I have multiplexed data from a RADseq experiment (digestion with ApeKI). Each sample has a tag. For each read, I want to check if the tag occurs next to what remains of the ApeKI motif after the cut. For instance, individual 1 has tag ATAT and ApeKI cuts at G/CWGC (where W is A or T in the IUPAC code). I therefore should see something like "ATATCAGC..." at the beginning of my read. What would be the best way to do this with Biopython?

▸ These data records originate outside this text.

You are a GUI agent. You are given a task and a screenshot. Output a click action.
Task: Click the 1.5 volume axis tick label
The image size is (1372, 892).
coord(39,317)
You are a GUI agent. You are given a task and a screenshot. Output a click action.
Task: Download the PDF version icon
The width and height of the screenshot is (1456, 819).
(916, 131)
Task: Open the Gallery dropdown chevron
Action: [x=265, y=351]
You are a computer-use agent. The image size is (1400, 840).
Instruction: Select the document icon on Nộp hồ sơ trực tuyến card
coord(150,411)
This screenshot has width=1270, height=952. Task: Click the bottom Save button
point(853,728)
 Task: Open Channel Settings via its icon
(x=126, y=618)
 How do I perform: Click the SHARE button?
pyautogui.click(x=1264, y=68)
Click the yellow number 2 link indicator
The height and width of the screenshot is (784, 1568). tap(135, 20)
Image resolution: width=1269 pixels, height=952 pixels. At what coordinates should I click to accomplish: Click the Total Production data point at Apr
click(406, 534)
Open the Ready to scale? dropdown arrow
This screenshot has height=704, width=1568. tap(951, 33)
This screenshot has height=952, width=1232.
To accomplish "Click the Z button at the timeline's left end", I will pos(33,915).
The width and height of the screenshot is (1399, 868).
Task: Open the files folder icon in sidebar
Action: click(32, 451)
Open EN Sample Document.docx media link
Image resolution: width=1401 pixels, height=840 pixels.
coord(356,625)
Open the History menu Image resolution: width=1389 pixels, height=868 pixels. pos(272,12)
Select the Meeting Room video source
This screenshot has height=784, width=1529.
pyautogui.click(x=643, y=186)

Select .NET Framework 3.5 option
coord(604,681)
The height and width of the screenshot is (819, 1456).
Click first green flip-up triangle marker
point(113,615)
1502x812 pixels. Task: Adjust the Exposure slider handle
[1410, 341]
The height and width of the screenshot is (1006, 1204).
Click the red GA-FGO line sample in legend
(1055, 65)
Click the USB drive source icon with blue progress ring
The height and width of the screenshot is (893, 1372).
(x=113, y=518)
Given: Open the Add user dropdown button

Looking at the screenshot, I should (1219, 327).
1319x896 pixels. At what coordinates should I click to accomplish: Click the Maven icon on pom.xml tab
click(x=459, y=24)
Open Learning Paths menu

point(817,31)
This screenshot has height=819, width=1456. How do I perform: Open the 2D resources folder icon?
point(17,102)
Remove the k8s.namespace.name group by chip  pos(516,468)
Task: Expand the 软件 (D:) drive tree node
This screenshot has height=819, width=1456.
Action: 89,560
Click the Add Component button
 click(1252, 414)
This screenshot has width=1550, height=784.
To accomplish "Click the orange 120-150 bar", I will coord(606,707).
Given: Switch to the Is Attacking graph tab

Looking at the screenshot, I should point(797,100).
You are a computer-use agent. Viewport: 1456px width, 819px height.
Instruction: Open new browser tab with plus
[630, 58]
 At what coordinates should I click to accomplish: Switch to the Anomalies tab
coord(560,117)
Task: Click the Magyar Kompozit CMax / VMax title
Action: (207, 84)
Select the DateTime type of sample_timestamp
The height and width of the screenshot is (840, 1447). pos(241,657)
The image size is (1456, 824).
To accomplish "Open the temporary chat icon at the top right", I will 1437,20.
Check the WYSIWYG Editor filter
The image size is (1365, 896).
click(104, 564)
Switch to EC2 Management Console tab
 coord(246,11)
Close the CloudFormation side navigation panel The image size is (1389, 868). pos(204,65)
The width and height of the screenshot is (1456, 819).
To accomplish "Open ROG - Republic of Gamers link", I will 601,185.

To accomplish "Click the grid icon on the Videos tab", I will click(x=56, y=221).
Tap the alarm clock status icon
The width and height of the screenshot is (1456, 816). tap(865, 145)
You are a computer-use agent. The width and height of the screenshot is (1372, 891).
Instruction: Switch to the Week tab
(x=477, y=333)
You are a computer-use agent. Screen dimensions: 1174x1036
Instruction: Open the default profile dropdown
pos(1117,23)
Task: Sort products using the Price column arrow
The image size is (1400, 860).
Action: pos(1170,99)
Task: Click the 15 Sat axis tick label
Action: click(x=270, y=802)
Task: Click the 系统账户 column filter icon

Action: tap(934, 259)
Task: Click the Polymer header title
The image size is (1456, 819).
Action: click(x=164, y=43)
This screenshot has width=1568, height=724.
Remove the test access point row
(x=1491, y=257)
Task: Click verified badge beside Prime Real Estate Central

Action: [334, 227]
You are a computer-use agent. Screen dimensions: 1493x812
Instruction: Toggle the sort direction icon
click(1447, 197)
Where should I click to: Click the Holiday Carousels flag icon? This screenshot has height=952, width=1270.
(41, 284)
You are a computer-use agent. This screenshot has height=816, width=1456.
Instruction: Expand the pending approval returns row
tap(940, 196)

My attempt 1: From the cmd-line, I ask the user to provide the following information "ApeKI=G/CWGC" and then I parse it internally. However, as testing for sequence equality is a difficult matter (it's contexte dependent), Biopython doesn't provide much support for it:
>>> from Bio.Seq import Seq >>> from Bio.Alphabet import IUPAC >>> x = Seq("CWGC", IUPAC.ambiguous_dna) >>> y = Seq("CAGC", IUPAC.ambiguous_dna) >>> x == y ...<warning>... False >>> str(x) == str(y) False
My attempt 2: another way is to create a motif:
>>> from Bio import motifs >>> m = motifs.create([Seq("CAGC"), Seq("CTGC")]) >>> m.degenerate_consensus Seq('CWGC', IUPACAmbiguousDNA()) >>> "CAGC" in [str(i) for i in m.instances] True
However, if the user provides me with "ApeKI=G/CWGC", I need to know that W is A or T in the IUPAC code. But it seems that this information is not in Biopython. I can only get a list of letters:
>>> IUPAC.ambiguous_dna.letters 'GATCRYWSMKHBVDN'
Would it be possible to add a dictionary as attribute, so that IUPAC.ambiguous_dna.dict["W"] would return ["A", "T"] for instance?
(I edited the first code block to reflect Peter's comment.)